▶ [SOURCE PASSAGE]:
+--

We can also refine your log_p computations a bit, and vectorize them.

For example, the _bond_logp currently looks like this:

        k_eq = bond.type.k*units.kilocalories_per_mole/(units.angstrom**2)
        r0 = bond.type.req*units.nanometers
        sigma = beta*2.0/np.sqrt(2.0*k_eq/k_eq.unit)
        logp = stats.distributions.norm.logpdf(r/r.unit, r0/r0.unit, sigma)
        return logp

We can use the fact that the reduced potential is u(x) = \beta (K/2) (r - r0)^2 to compute this directly in a vectorized manner:

k_eq = bond.type.k*units.kilocalories_per_mole/(units.angstrom**2)
r0 = bond.type.req*units.nanometers
return -beta*(k_eq/2.0)*(r-r0)**2

Does ParmEd store k and req as simtk.unit units natively, or do you need to attach units? It is weird that they would be listed in kcal/mol/A^2 and nm, since that seems like an inconsistent choice; OpenMM certainly uses a different unit system, and AMBER I believe uses kcal/mol and A consistently.

+--

▶ [GIVEN INFORMATION]:
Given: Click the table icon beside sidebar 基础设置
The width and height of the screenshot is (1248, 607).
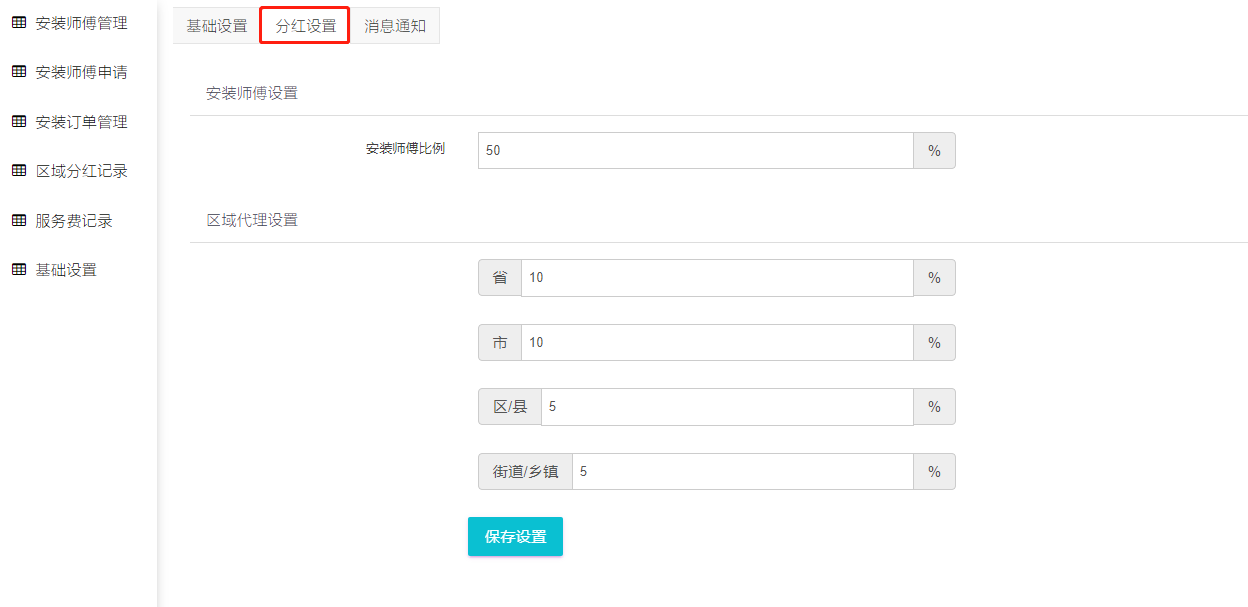Looking at the screenshot, I should tap(18, 270).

+--

▶ [WRITTEN TASK 1]: Print the stretch of the comment on log_p computations from "We can also" through "stats.distributions.norm.logpdf(r/r.unit, r0/r0.unit, sigma)".
▶ [WRITTEN TASK 2]: According to the comment on log_p computations, in what units are k and req listed?

▶ [WORKED SOLUTION 1]:
We can also refine your log_p computations a bit, and vectorize them.

For example, the _bond_logp currently looks like this:

        k_eq = bond.type.k*units.kilocalories_per_mole/(units.angstrom**2)
        r0 = bond.type.req*units.nanometers
        sigma = beta*2.0/np.sqrt(2.0*k_eq/k_eq.unit)
        logp = stats.distributions.norm.logpdf(r/r.unit, r0/r0.unit, sigma)

▶ [WORKED SOLUTION 2]: k is listed in kcal/mol/A^2, and req is listed in nm.